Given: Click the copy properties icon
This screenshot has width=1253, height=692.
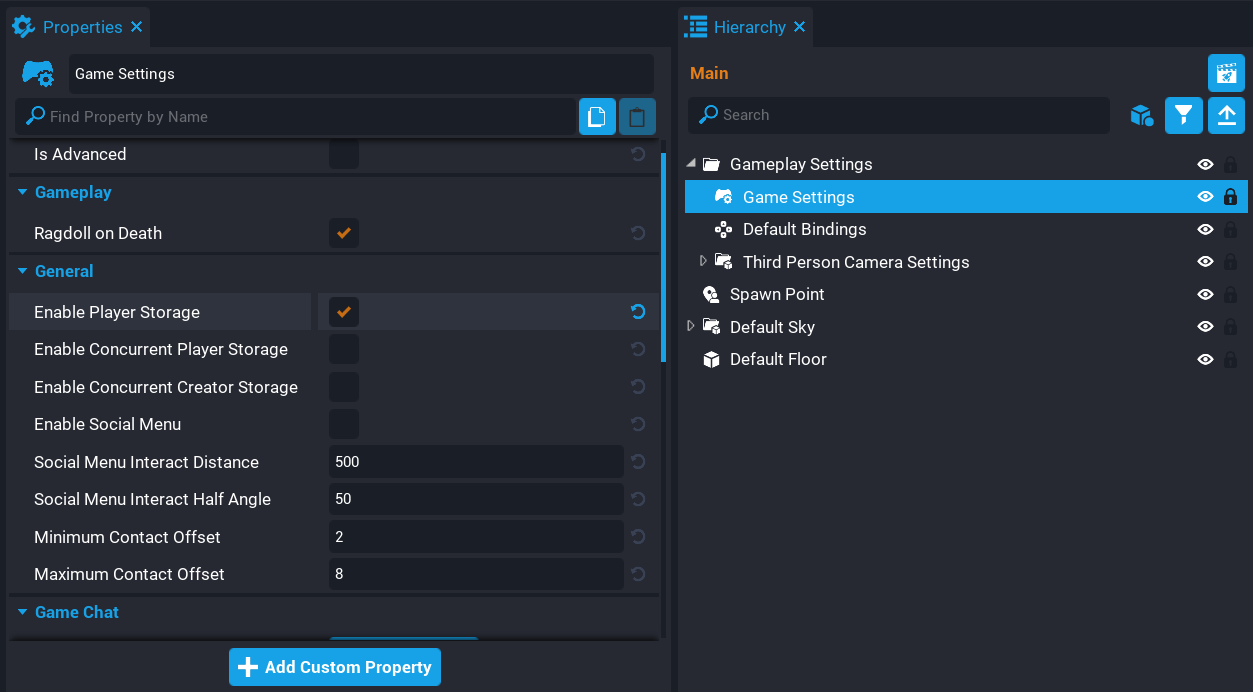Looking at the screenshot, I should click(597, 117).
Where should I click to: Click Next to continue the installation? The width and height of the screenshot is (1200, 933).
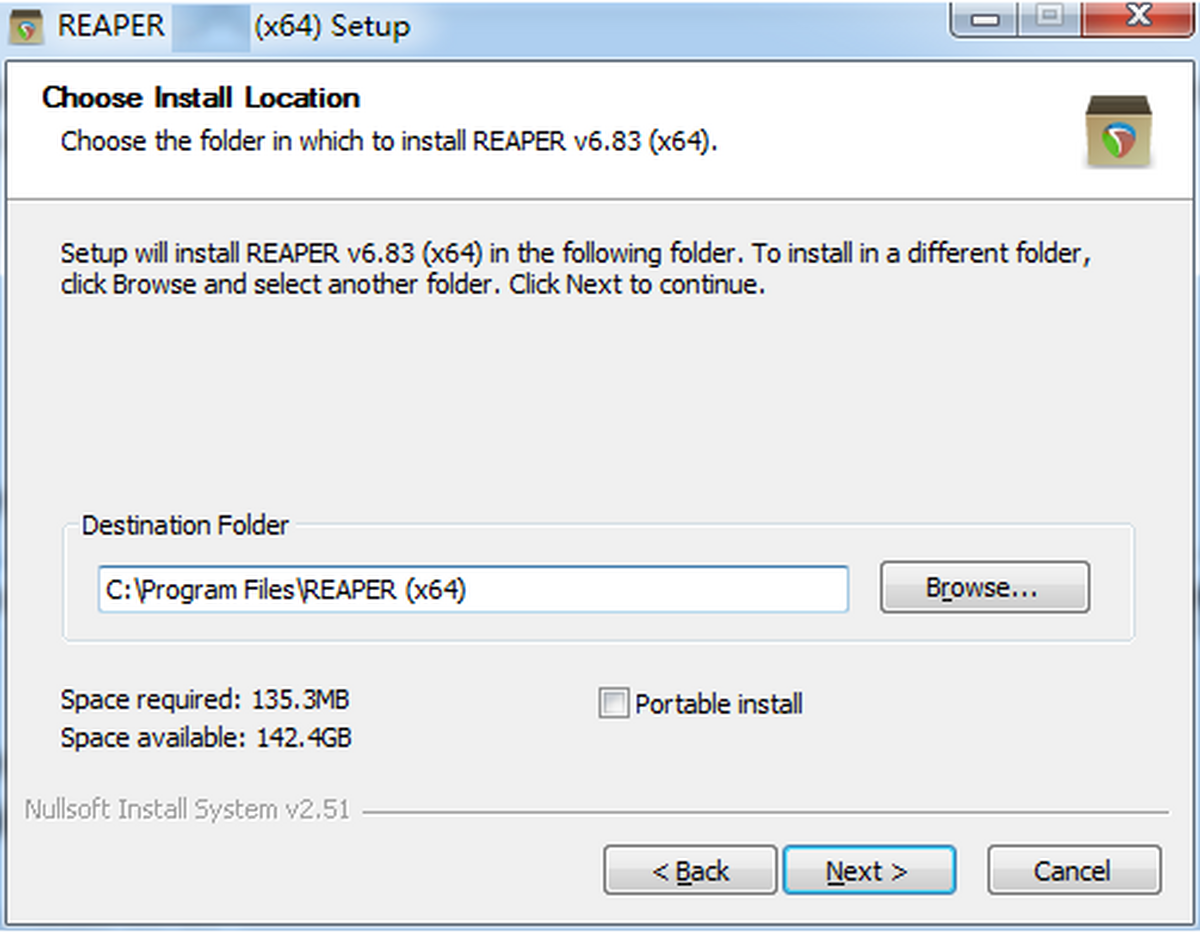tap(869, 869)
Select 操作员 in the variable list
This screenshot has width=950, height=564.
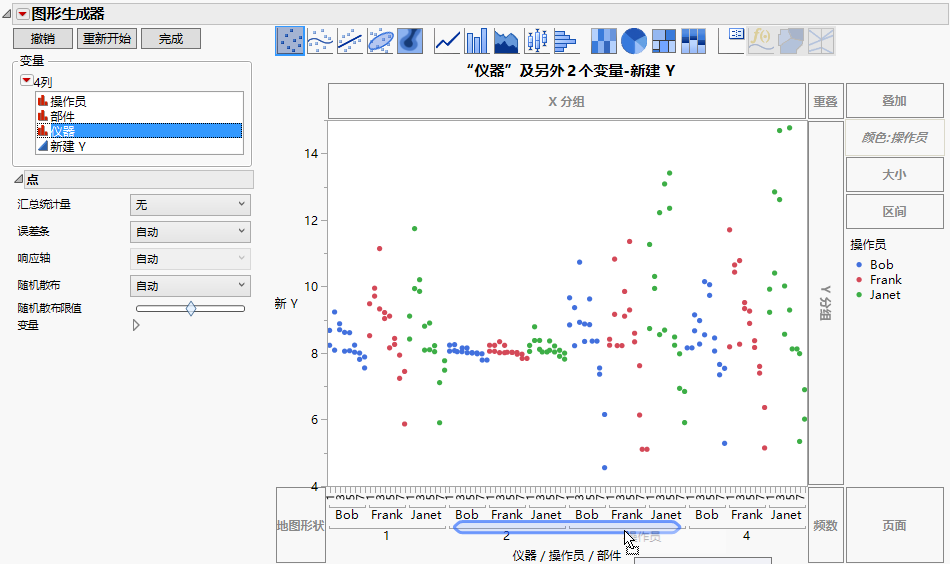pyautogui.click(x=68, y=101)
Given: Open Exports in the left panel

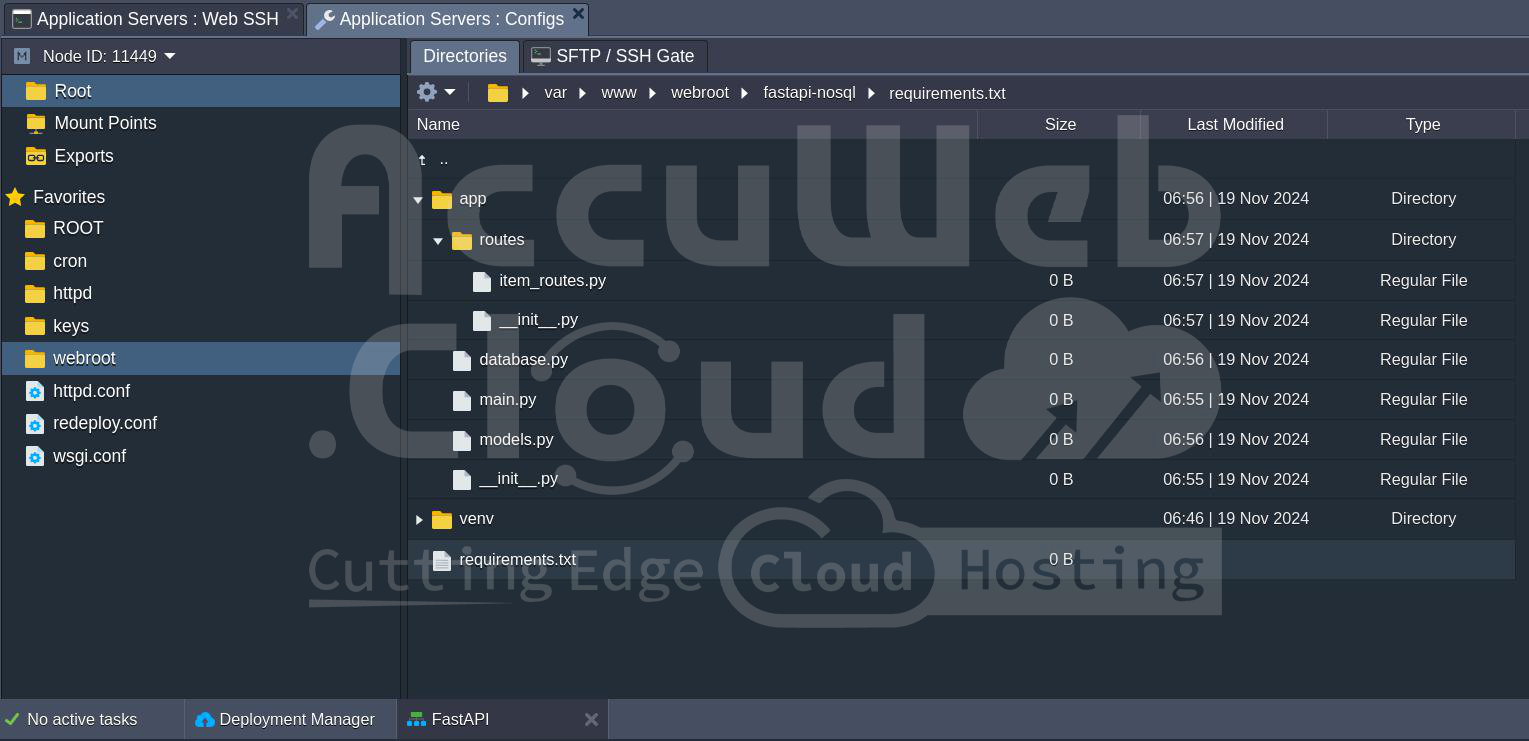Looking at the screenshot, I should pos(83,156).
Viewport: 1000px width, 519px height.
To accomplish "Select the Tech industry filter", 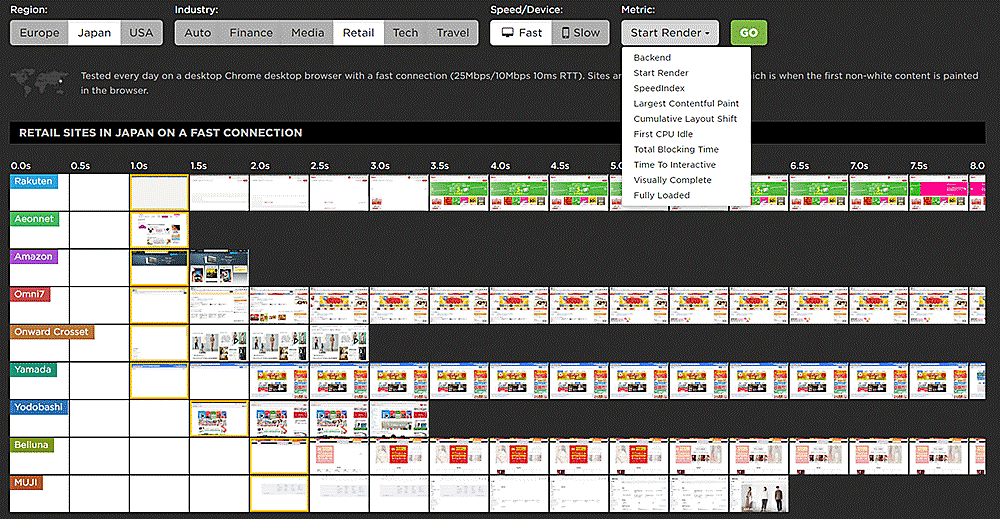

- **Task description**:
Set down all of the entries exactly as they stand, without any image.

- **Solution to this exercise**:
Given: Click the copy properties icon
This screenshot has width=1253, height=692.
Looking at the screenshot, I should click(597, 117).
Where should I click to: Click Next to continue the installation? The width and height of the screenshot is (1200, 933).
tap(869, 869)
Select 操作员 in the variable list
This screenshot has width=950, height=564.
pyautogui.click(x=68, y=101)
Given: Open Exports in the left panel

Looking at the screenshot, I should pos(83,156).
Viewport: 1000px width, 519px height.
To accomplish "Select the Tech industry filter", 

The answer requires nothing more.